The Harrell court recognized that earlier Fifth Circuit cases, Wansor v. George Hantscho Co. Inc., 570 F.2d 1202 (5th Cir.1978) and Dockery v. Travelers Co. of Hartford, Connecticut, 349 F.2d 1017 (5th Cir.1965), had identified certain instances in which motions for reconsideration did not further postpone the time for filing a notice of appeal beyond the time afforded by the decision on the original motion. Harrell, 718 F.2d at 127. The Harrell court pointed out, however, that these earlier cases had involved a set of facts different than those in Harrell:

Dixon Bay’s reliance on Wansor and Dockery is ... misplaced, since each case concerns a motion filed by a party asking the trial court to reconsider the denial of that same party’s prior post-judgment motion to alter or amend the original judgment.

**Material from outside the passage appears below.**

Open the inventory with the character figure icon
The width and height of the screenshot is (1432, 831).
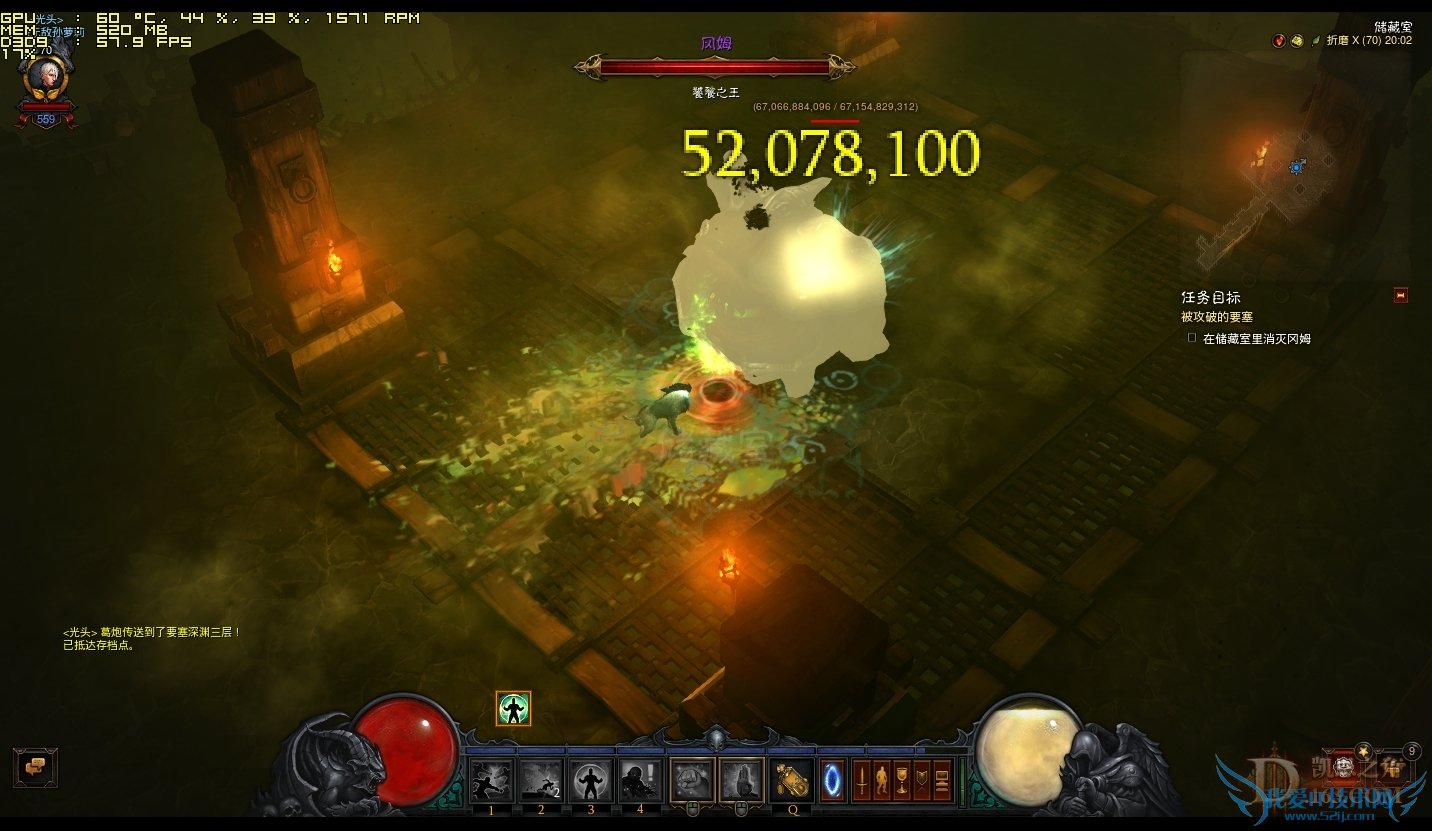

Id. (citation omitted) (emphasis in original). In contrast, the partial grant of Dixon Bay’s motion for j.n.o.v. represented the first time that Harrell had been confronted with an unfavorable judgment from the district court. The appellant court therefore construed his motion for reconsideration, timely filed within ten days after entry of the court’s order, as “a motion to alter or amend the judgment” pursuant to Rule 59. Id.

The same reasoning applies to the case now before us. As in Harrell, the trial court’s remittitur order left Wright facing a greatly reduced award, so different from the original judgment as to constitute a new judgment. Unlike the situation in Ellis, Wright’s motion does not parrot the arguments from a prior motion but raises for the first time the grounds upon which the trial court should reconsider its order. We hold that Wright’s motion for reconsideration qualified as an original motion “to alter or amend the judgment” pursuant to Rule 59.

B. Whether the Motion Was Timely

In order for Wright’s motion to have postponed the time for the filing an appeal, it must have been filed within ten days of the “entry of judgment.” Fed.R. Civ.P. 59(e). The ten day period is jurisdictional and cannot be extended by the court. Fed.R.Civ.P. 6(b).

In a civil case ... the timeliness of a motion for rehearing or reconsideration is governed by Rule 52(b) or Rule 59, each of which allows only 10 days; and Rule 4(a) follows the “traditional and virtually unquestioned practice” in requiring that a motion be timely if it is to toll the time for appeal.

Browder v. Director, Dept. of Corrections of Ill., 434 U.S. 257, 268-69, 98 S.Ct. 556, 563, 54 L.Ed.2d 521 (1978) (footnote omitted).

We need not decide whether the “entry of judgment” occurred when the district court issued its conditional order denying a new trial, or when Wright subsequently filed its acceptance of the remit-titur, since Wright’s motion was timely in either case. The district court entered its order on December 13. Wright filed his motion for reconsideration on December 28. Although Wright did not file until fifteen calendar days after the order, he had ten business days in which to file.

When the period of time prescribed or allowed is less than 11 days, intermediate Saturdays, Sundays and legal holidays shall be excluded in the computation. As used in this rule[,] “legal holiday” includes ... Christmas Day_

Fed.R.Civ.P. 6(a). Since Rule 6(a) excludes five of the fifteen intervening days, Wright legally filed his motion for reconsideration ten days after he had been ordered to elect between remittitur and a new trial. Consequently, Wright’s motion was timely.

III.

Because Wright's motion for reconsideration was a timely motion to amend the judgment under Rule 59, Preferred’s subsequent notice of appeal was premature, and its appeal was properly dismissed. Accordingly, the petition for rehearing is DENIED. No member of this panel nor other judge in active service on this court having requested that the court be polled on rehearing in banc, the suggestion for rehearing in banc is DENIED. 
      
      . Saturday-December 17, Sunday-December 18, Saturday-December 4, Sunday-December 25, and Monday-December 26 (the legal Christmas holiday).